L’art de la fugue : une comédie pleine de charme

Pour son second long métrage, Brice Cauvin adapte le roman de l’auteur américain Stephen McCauley et fait le portrait de trois frères pris dans la tourmente amoureuse en abordant l’art et la manière de passer à côté de sa vie dans un film sensible et élégant servi par une magnifique distribution.

affiche du film

Un synopsis plutôt classique à la base mais qui au final donne matière à réfléchir ! Voilà la brillante idée de Brice Cauvin pour cette chronique familiale au ton plutôt léger. Trois frères, trois visions de la vie, trois façons d’aimer. Antoine est en couple avec Adar depuis dix ans. Louis est avec Julie depuis autant de temps. Quant à Gérard, il est séparé d’Hélène et est au bord du divorce. Et au milieu, le spectateur qui déambule dans leur vie, au cœur de leurs sentiments troublés. Tous les trois partagent cette faculté à chercher l’amour ailleurs et à fuir le bonheur pour quelque chose qu’ils ne trouvent pas. Cette capacité humaine à toujours penser qu’il y a mieux ailleurs… Eternel débat que de prouver la véracité d’une telle pensée. Ils ont tout pour être heureux mais rejouent ce bonheur au risque de tout perdre. Antoine évite de toutes ses forces ses problèmes en s’intéressant à ceux des autres. Il est bouleversant de vérité et force l’empathie. Il préfère fuir son bonheur au fur et à mesure que ses proches construisent le leur. Il a bien évidemment peur de l’inconnu, peur de blesser, de se tromper, de décevoir (les autres mais surtout lui-même) ce qui fait qu’il fait un choix, peut-être pas le meilleur, mais celui qui semble à ses yeux le plus évident : fuir le bonheur de peur qu’il ne se sauve comme l’écrivait à juste titre Serge Gainsbourg.

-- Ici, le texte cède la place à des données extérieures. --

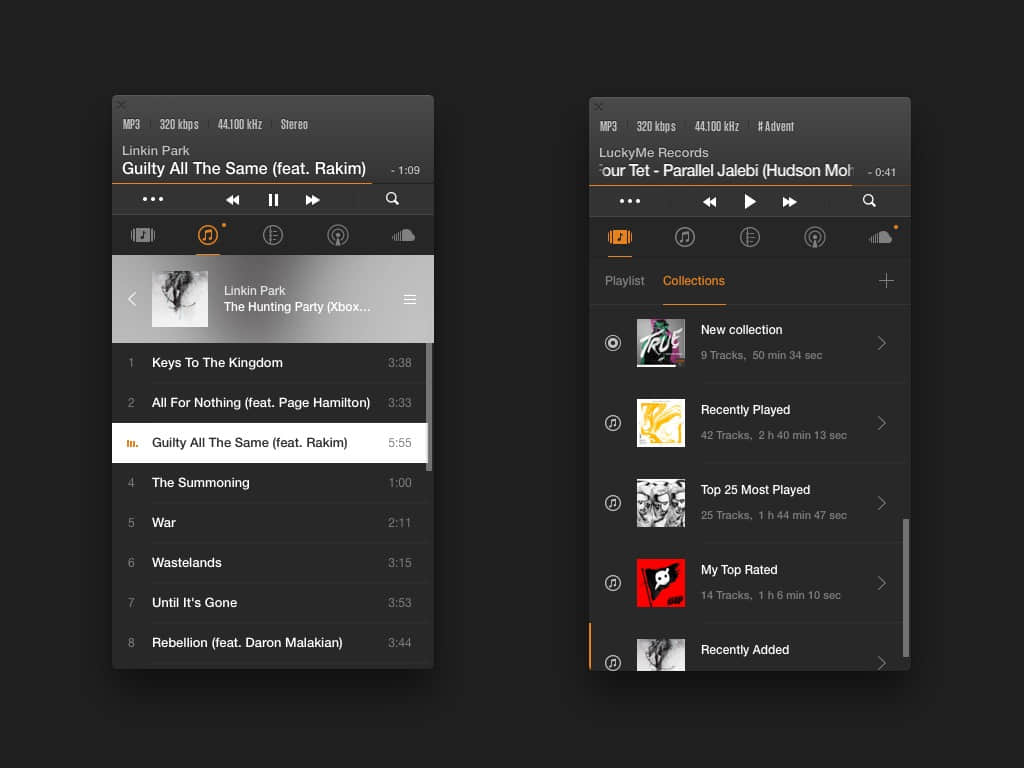Open the Recently Played collection chevron

click(x=881, y=423)
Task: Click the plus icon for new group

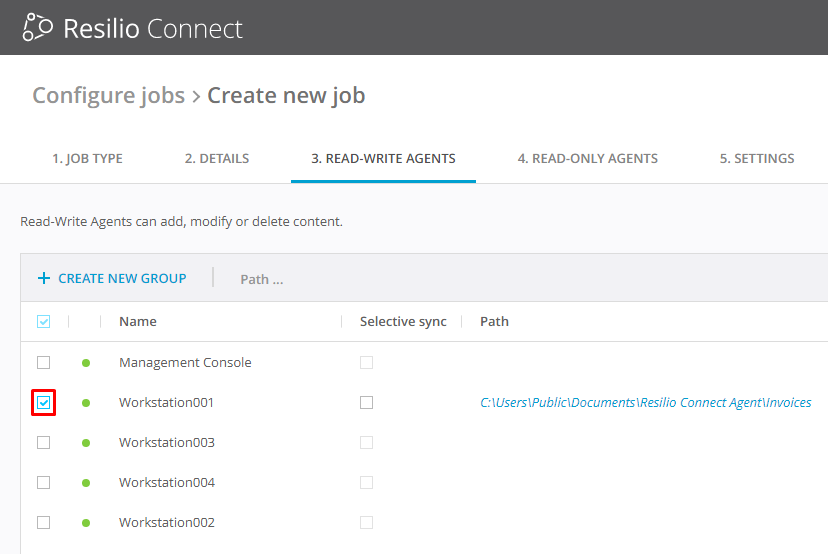Action: tap(43, 278)
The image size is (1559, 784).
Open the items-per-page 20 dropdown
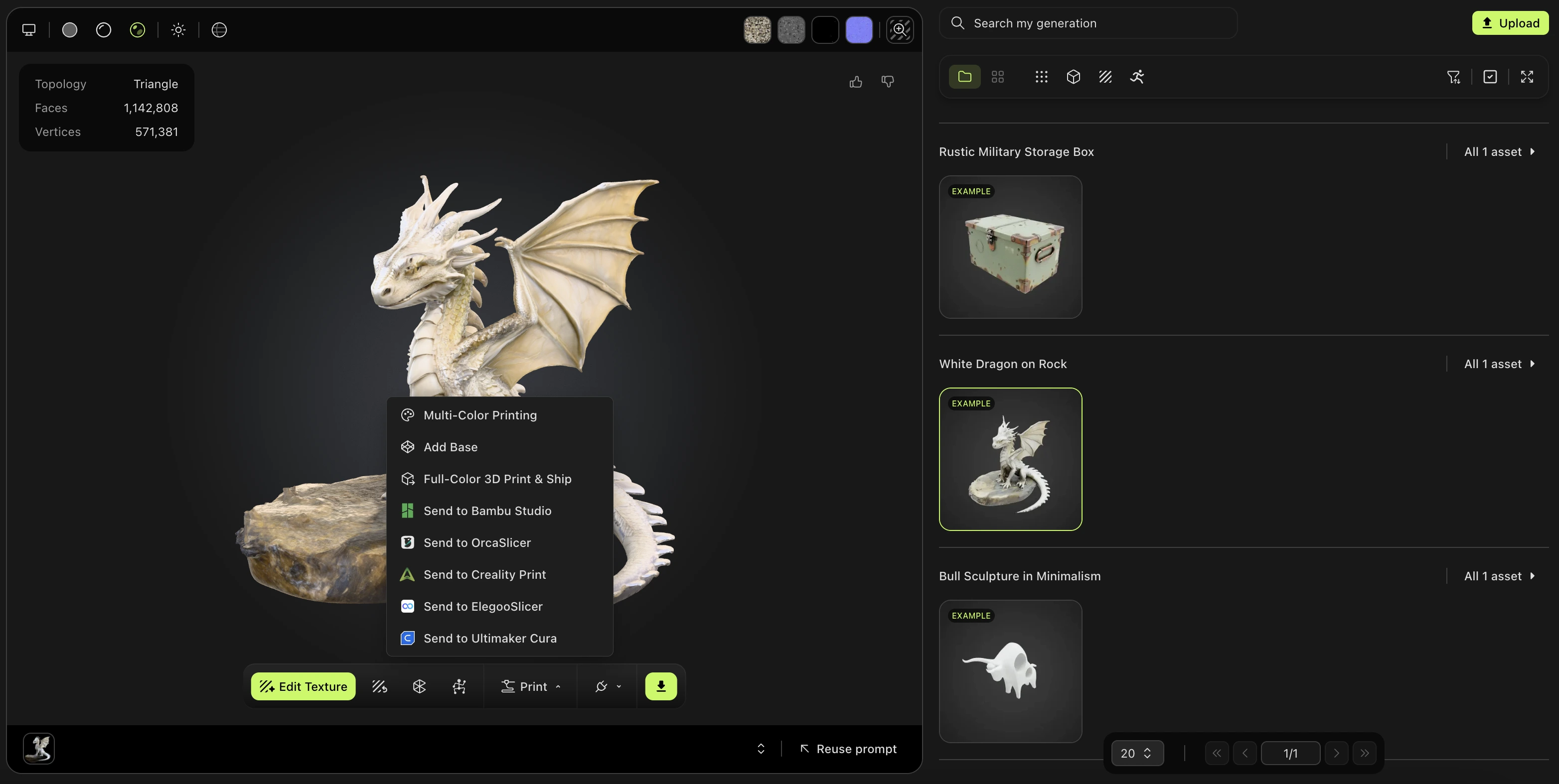[1136, 753]
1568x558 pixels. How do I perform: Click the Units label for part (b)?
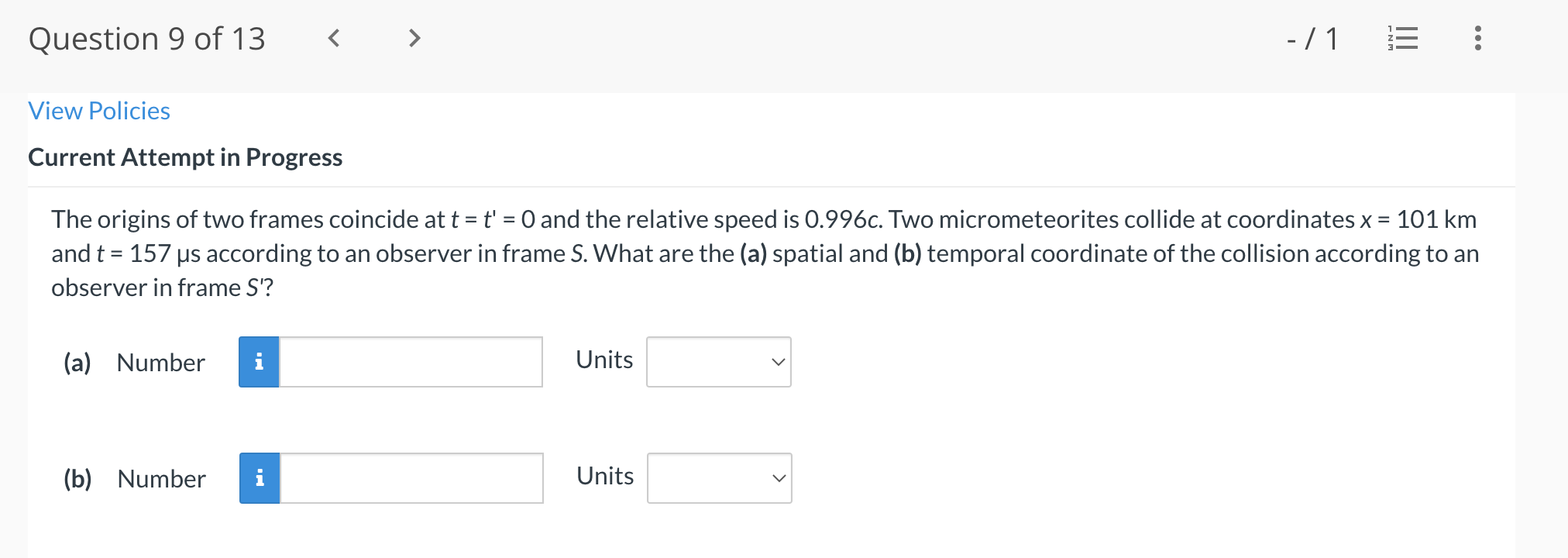click(x=605, y=476)
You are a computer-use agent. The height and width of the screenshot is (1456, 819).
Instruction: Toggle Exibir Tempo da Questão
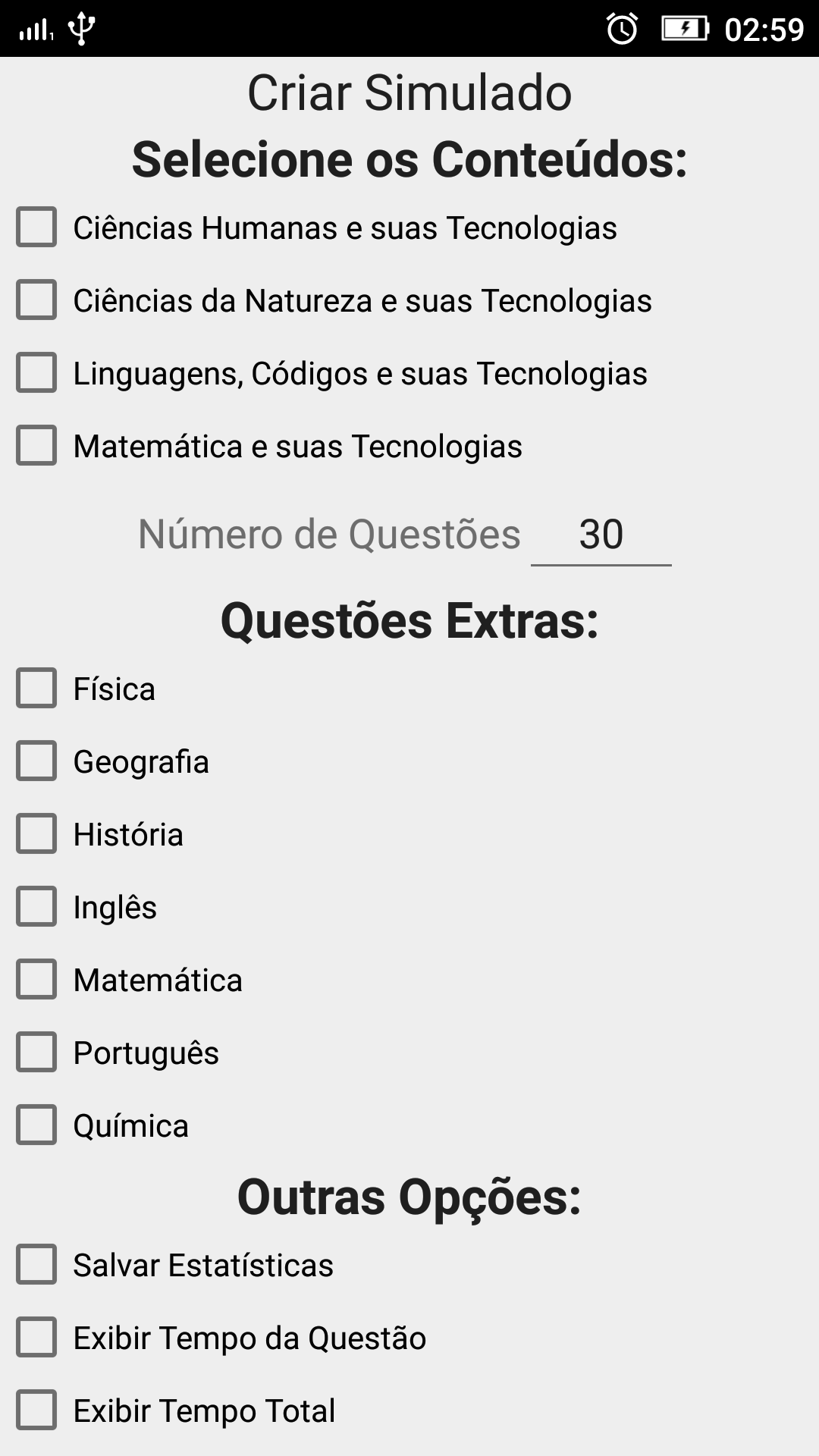click(36, 1337)
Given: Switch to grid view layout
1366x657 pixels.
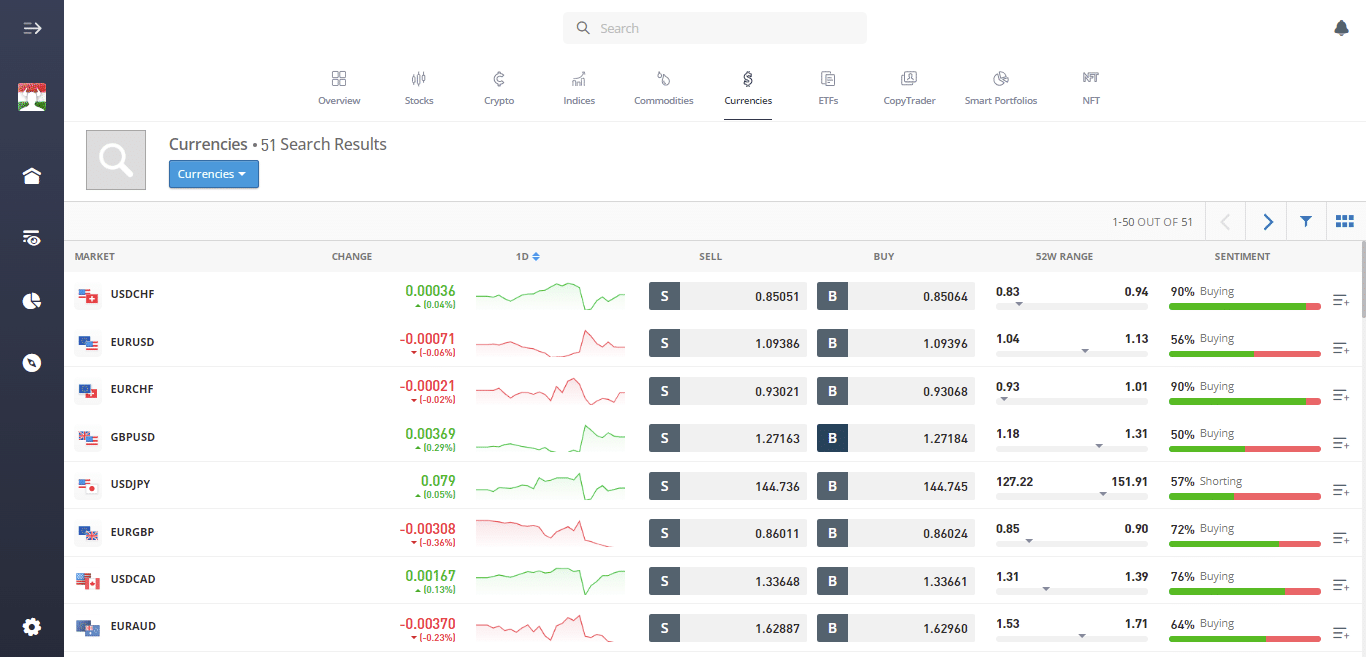Looking at the screenshot, I should (1344, 221).
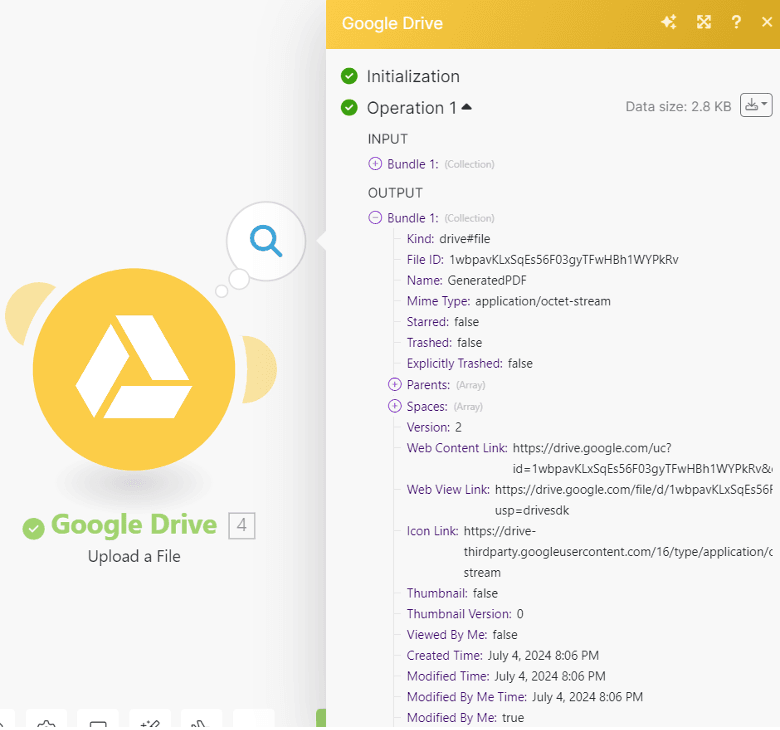Expand the Google Drive panel to fullscreen
This screenshot has width=780, height=730.
tap(704, 23)
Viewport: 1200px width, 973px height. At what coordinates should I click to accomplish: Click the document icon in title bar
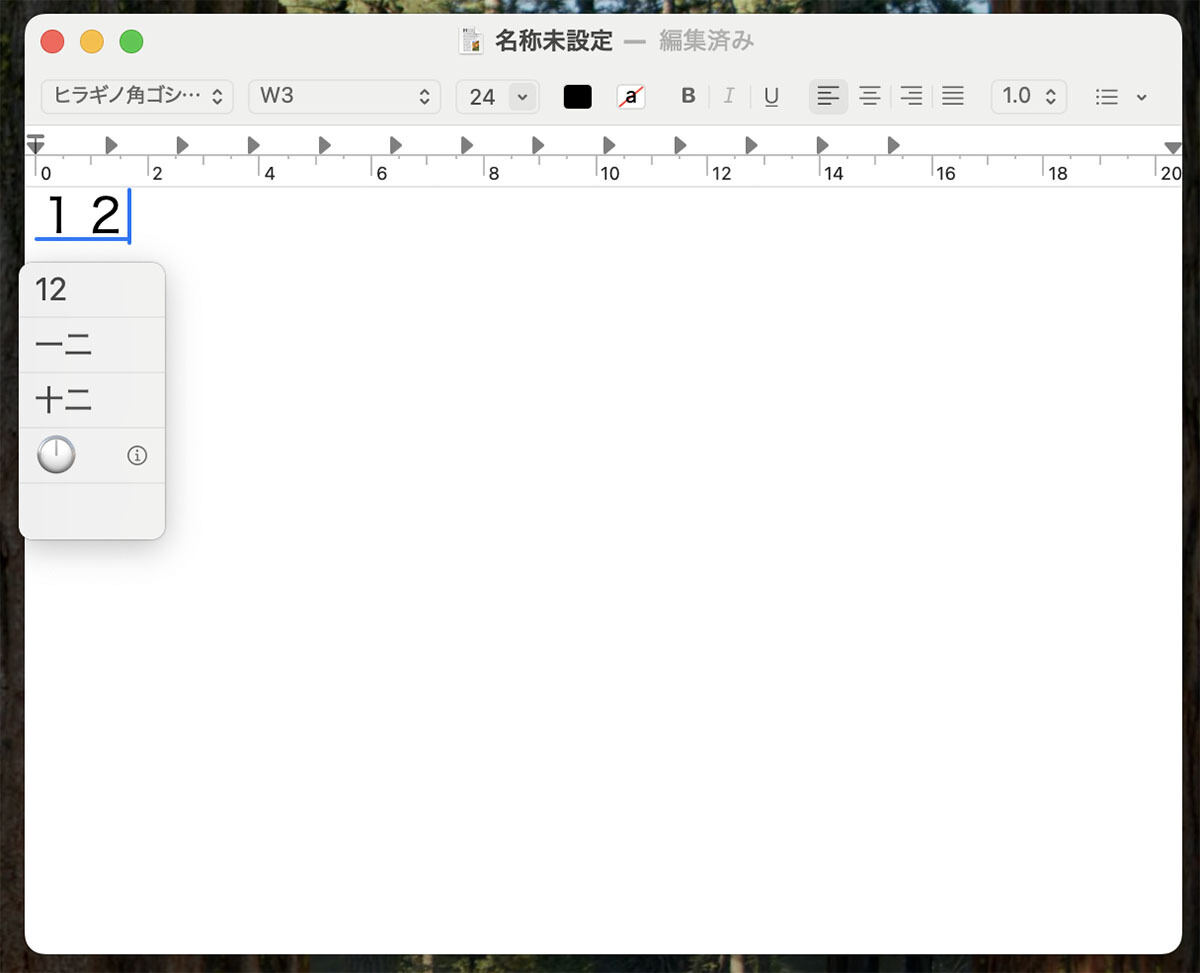pyautogui.click(x=470, y=41)
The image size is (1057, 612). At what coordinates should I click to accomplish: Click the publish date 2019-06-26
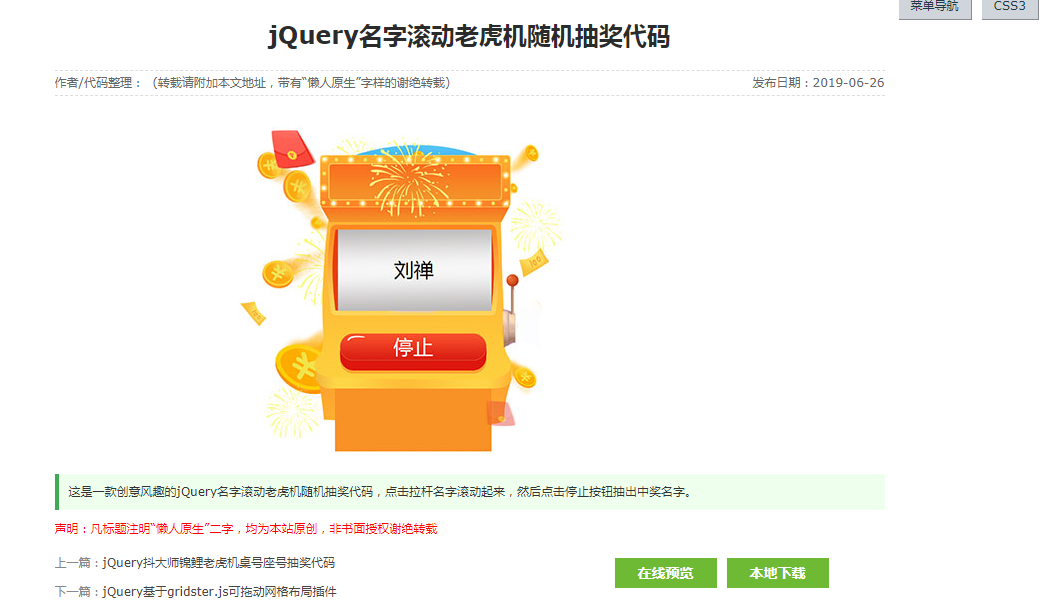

Ce film doux-amer, d’une grande sensibilité et d’une élégance touchante, invite le spectateur à une introspection hautement intéressante sur les sentiments et les choix de vie : Pourquoi dire telle chose ? Pourquoi cacher telle autre ? Où sont les frontières de l’honnêteté ? Peut-on mentir avec sincérité ? Quelles différences entre ce que je suis et ce que je semble être ? Peut-on choisir de ne pas choisir ? Quel regard de soi renvoie-t-on aux autres ? Ces questions sont bien évidemment rhétoriques car il est bien difficile d’y apporter une réponse concise et définitive tant les sentiments humains sont mouvants et changeants. Néanmoins, ce film choral ne saurait laisser quiconque indifférent. Rappelant le talent de Woody Allen, Brice Cauvin signe une partition sans fausse note, séduisante, aux dialogues pertinents et à la distribution convaincante. Pour interpréter la sympathique et attachante fratrie, nous retrouvons l’excellent pensionnaire de la Comédie-Française Laurent Lafitte, touchant, émouvant et tout en retenu dans le rôle d’Antoine, Nicolas Bedos et Benjamin Biolay. Agnès Jaoui est lumineuse dans le rôle de la collègue exubérante. Notons aussi la présence rare mais parfaite de Bruno Putzulu ainsi que les formidables parents intrusifs et surprotecteurs sous les traits de Guy Marchand et Marie-Christine Barrault.

Sur une bande-son de François Peyroni, L’art de la fugue nous entraîne dans une cascade d’histoires où chaque personnage est habité avec justesse et sensibilité pour un résultat charmant à ne surtout pas fuir.